15th World Congress on Cancer Therapy, Biomarkers & Clinical Research
University of Pretoria, South Africa
Title: Ex vivo apoptotic, autophagic and angiogenic influence of an estradiol analogue on platelets
Biography: Lisa Repsold
Platelets are known contributors to vascularization, metastasis and growth of tumors. Upon their interaction with cancer cells they are activated resulting in the release of angiogenic activators thereby promoting angiogenesis. Angiogenesis-regulating proteins are ideal biomarkers in the study of cancer pathophysiology and represent desirable therapeutic- and diagnostic targets.
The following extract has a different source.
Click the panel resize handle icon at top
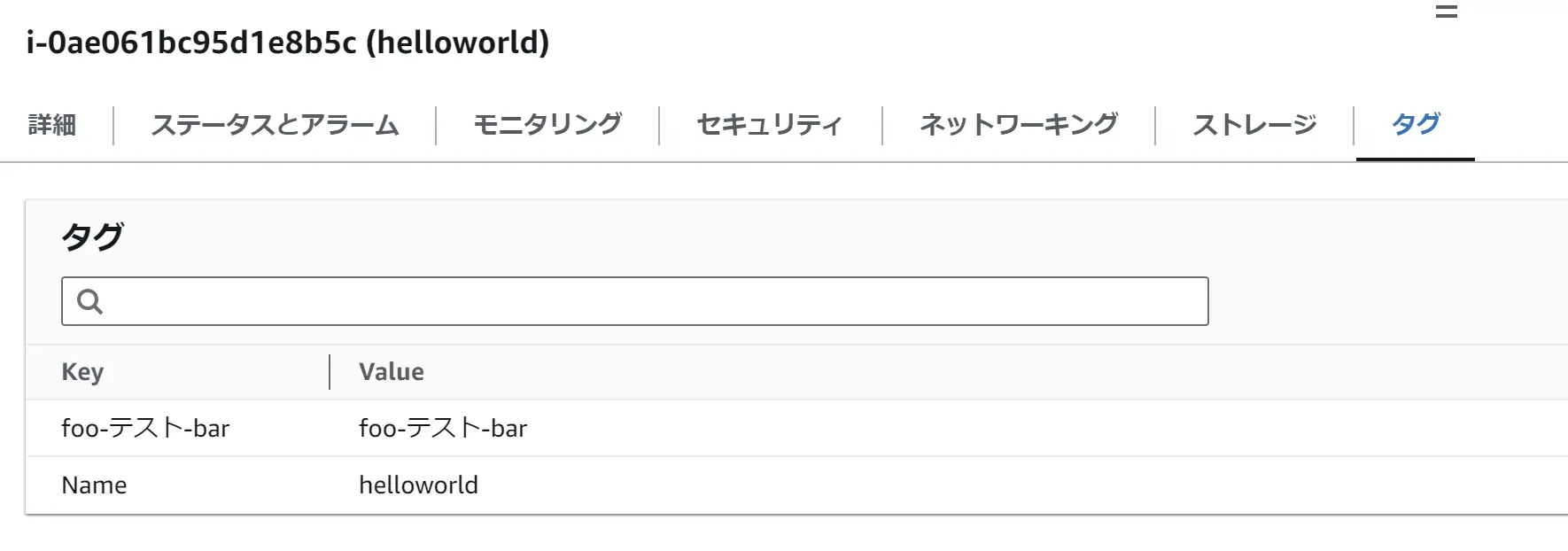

The in silico-designed analogue of 2-methoxyestradiol, namely 2-ethyl-3-O-sulphamoyl-estra-1,3,5(10)16-tetraene (ESE-16), binds to carbonic anhydrase II delaying early metabolism and is thus carried into the circulation. The effect it potentiates on blood components, especially on platelets, is of significance in cancer progression. This study thus investigated the possible ex vivo apoptotic, autophagic and angiogenic effects of ESE-16 on platelets.
Scanning electron microscopy was used to assess morphological changes in platelets after exposure to ESE-16 and no changes were observed in ESE-16-treated platelets. The possible induction of apoptosis and autophagy was determined by annexin V-FITC, measurement of caspase 3 activity, autophagy-related protein 5 levels, light chain 3-I to light chain 3-II conversion and monodansylcadaverine staining which indicated that there was no increase in apoptosis or autophagy when platelets were exposed to ESE-16. The expression of the angiogenic proteins namely vascular endothelial growth factor, platelet derived growth factor and matrix metallopeptidase-9 was also assessed and results showed that levels were significantly increased after platelets were added to MCF-7 cells.
This is the first ex vivo study to highlight possible involvement of angiogenesis, apoptosis, autophagy in platelets after exposure to this potential anti-cancer compound warranting further investigation concerning these signaling pathway targets on platelets of cancer patients.